Comment ne pas comprendre que la présence d’agents armés lors de ces opérations de sauvetage risquerait de déboucher sur un processus de militarisation qui ne ferait qu’ajouter un risque de conflits armés à la tragédie migratoire en Méditerranée ? Comment oublier que les ONG ont sauvé, à elles seules, plus de 40 % des migrants embarqués sur ces bateaux de fortune ?

Le gouvernement italien, avec la complicité de l’Union européenne, a décidé de soumettre les organisations non gouvernementales pénétrant sur ses eaux territoriales, dans le cadre des opérations de sauvetage de migrants, à un code de bonne conduite. Les interventions étant coordonnées par les garde-côtes transalpins, les organisations refusant de souscrire à ce code sont désormais exclues des futures opérations, ou du mois appelées à y jouer un rôle secondaire. L’une d’entre elles, battant pavillon allemand, a d’ailleurs vu son embarcation saisie par les autorités italiennes pour s’être aventurée en eaux siciliennes sans avoir préalablement adhéré à ce code de bonne conduite.

Parmi les clauses imposées aux ONG figure, notamment, l’obligation d’accueillir, lors des opérations de sauvetage, un agent armé sur leurs bateaux. Les deux raisons à cette résolution, invoquées par le gouvernement de M. Gentiloni, sont, d’une part, le besoin d’assurer la sécurité des opérations, et, de l’autre, la nécessité de lutter contre une complicité croissante entre les ONG et les réseaux de trafiquants. Il s’agit, dans les deux cas, de prétextes fallacieux visant, en réalité, à délivrer un message de fermeté à l’opinion publique italienne tout en désignant, dans le cadre d’une entreprise de diabolisation en acte depuis plusieurs mois, un ennemi responsable d’une vague migratoire orchestrée à dessein. Autrement dit : les ONG et les trafiquants, répondant à des motivations diverses, collaborent afin de faire débarquer en Italie le plus de migrants possible.

Au vu du contexte extrêmement tendu que connaît le pays, l’opinion publique n’est pas insensible à ce type d’argument coupablement anxiogène, voire criminogène. Or la situation de départ est relativement simple. Depuis plusieurs années, les mers italiennes sont submergées par des flots continus de migrants en provenance des côtes libyennes.
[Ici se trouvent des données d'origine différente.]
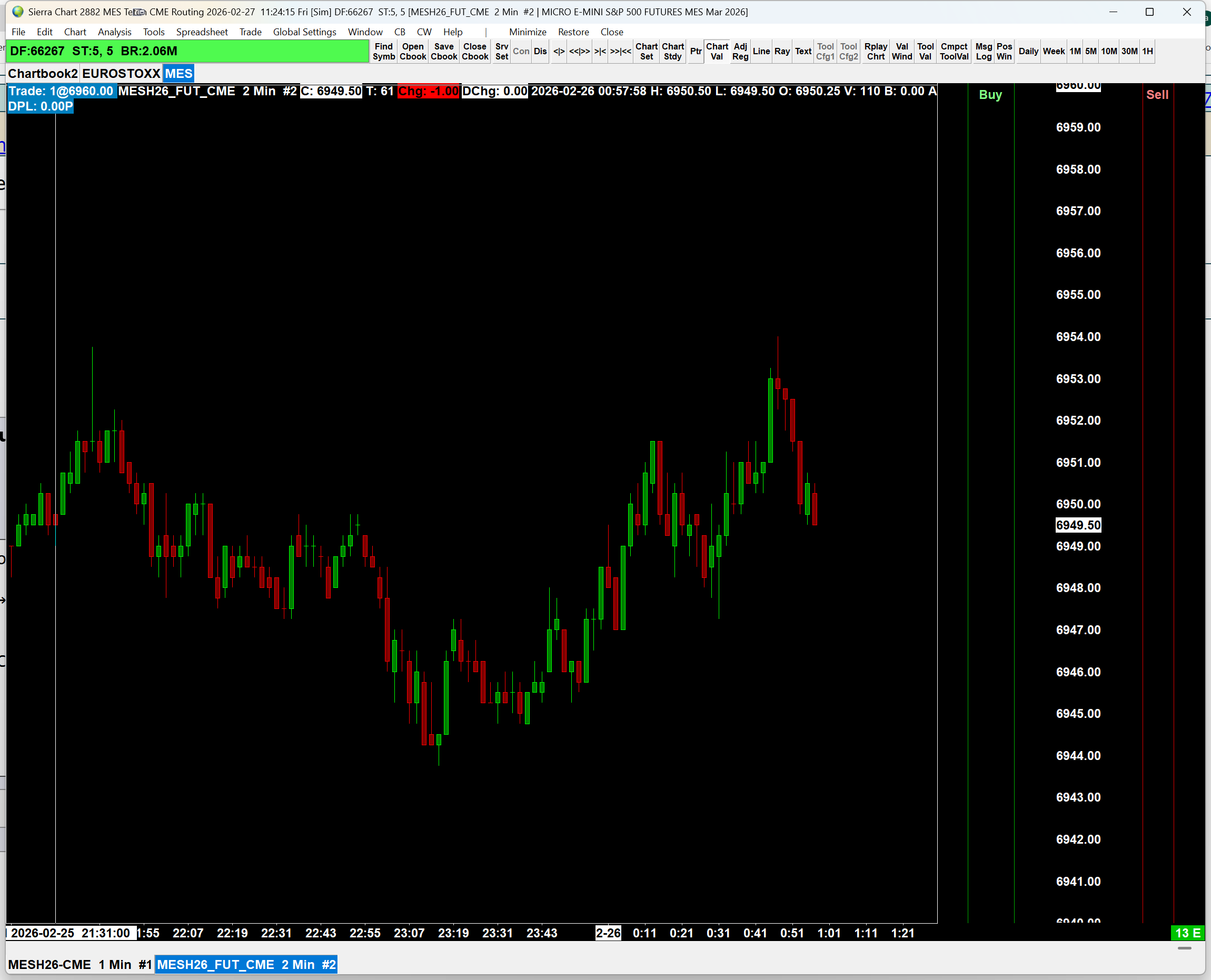Open the Global Settings menu

[x=304, y=32]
Abandonnées à elles-mêmes par une Union européenne paralysée par une incapacité d’action consubstantielle à sa nature, ainsi que par les principaux états voisins recroquevillés sur leurs peurs et leurs égoïsmes, l’Italie, instable politiquement et économiquement, peine à gérer la situation migratoire. La répartition des primo-arrivants sur le territoire est défaillante. Les réseaux d’accueil, financés par l’état à hauteur d’un peu moins de quarante euros par migrant, sont gangrénés par la corruption, voire, pour certains, par le crime organisé. Les migrants, livrés à eux-mêmes, sont souvent exploités par des esclavagistes sans scrupules. Et je passe sur les questions de criminalité (viols, agressions, home-jacking, etc.) et de xénophobie (ratonnades, contre-agressions, etc.) dont chacun peut imaginer la recrudescence en pareille situation.
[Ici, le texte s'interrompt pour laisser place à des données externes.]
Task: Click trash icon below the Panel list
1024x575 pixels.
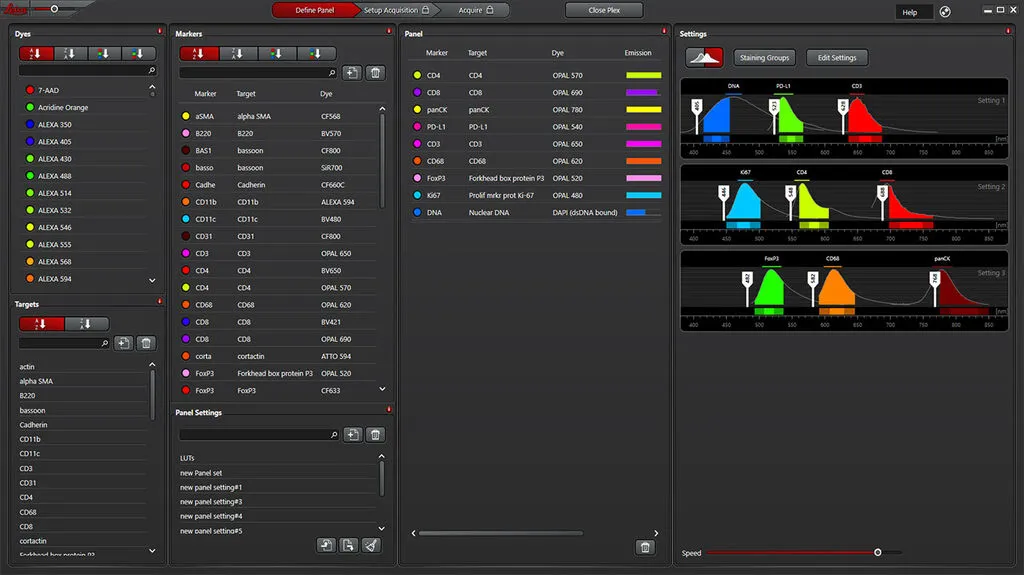Action: [645, 547]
Survient, à ce stade, la conjonction de deux phénomènes politiques concomitants. L’utilisation cynique et criminelle de ce désastre par la Ligue du Nord, Forza Italia, le parti de Silvio Berlusconi donné une énième fois pour mort jusqu’il y a un an, et le Mouvement Cinq Etoiles de Beppe Grillo, victime lui aussi d’une dérive extrémisante sur le sujet. Résultat : le Parti démocrate de Matteo Renzi, battu au référendum constitutionnel de l’année dernière et largement défait lors des élections communales du mois dernier, décide, en prévision des scrutins à venir, de changer de position sur les sujets migratoires.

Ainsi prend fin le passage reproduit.